Fueling the Fight: How Ovarian Tumors Drain T Cell Energy

(Posted on Thursday, October 31, 2024)

Weill Cornell Medicine researchers have discovered a way ovarian tumors cripple immune cells: by tampering with their ability to process energy. This insight could pave the way for new immunotherapies that overcome the hurdles of treating solid tumors—an area where breakthrough treatments like CAR T therapy and checkpoint inhibitors have struggled to succeed.

Powering T Cells to Fight Cancer 

The mitochondria is the powerhouse of the cell—but what happens to a cell when this powerhouse can’t produce enough energy? A cell with an empty tank can’t act or move as it should. This is an underlying dilemma that, in part, makes ovarian cancers so difficult to treat.

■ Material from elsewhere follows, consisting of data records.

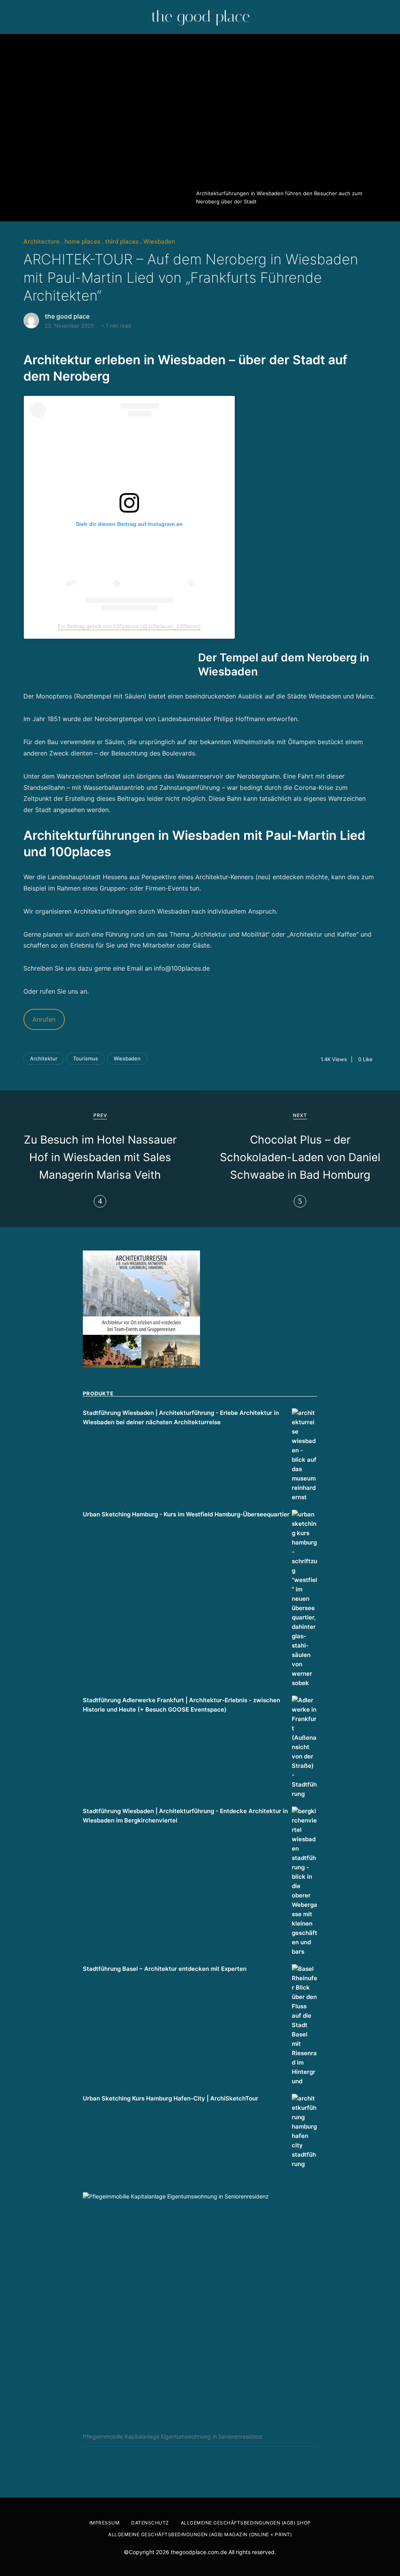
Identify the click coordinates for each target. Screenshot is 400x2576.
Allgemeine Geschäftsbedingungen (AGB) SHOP (246, 2523)
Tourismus (85, 1058)
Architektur (43, 1058)
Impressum (104, 2523)
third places (122, 241)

All living things require energy; this includes white blood T cells, immune cells that help protect the body against pathogens and cancers. When these cells gather fats, or lipids, from their environment into their molecular powerhouse, they gain the energy needed to recognize and eliminate threats like cancer cells. Additionally, these fats power the T cell as it journeys into the inhospitable tumor environment.

But even though there are ample fats in the ovarian tumor environment, T cells seem unable to access these potential vats of energy. As a result, the T cells can’t fight back. This poorly understood mechanism is one of many ways ovarian cancers thwart the immune system.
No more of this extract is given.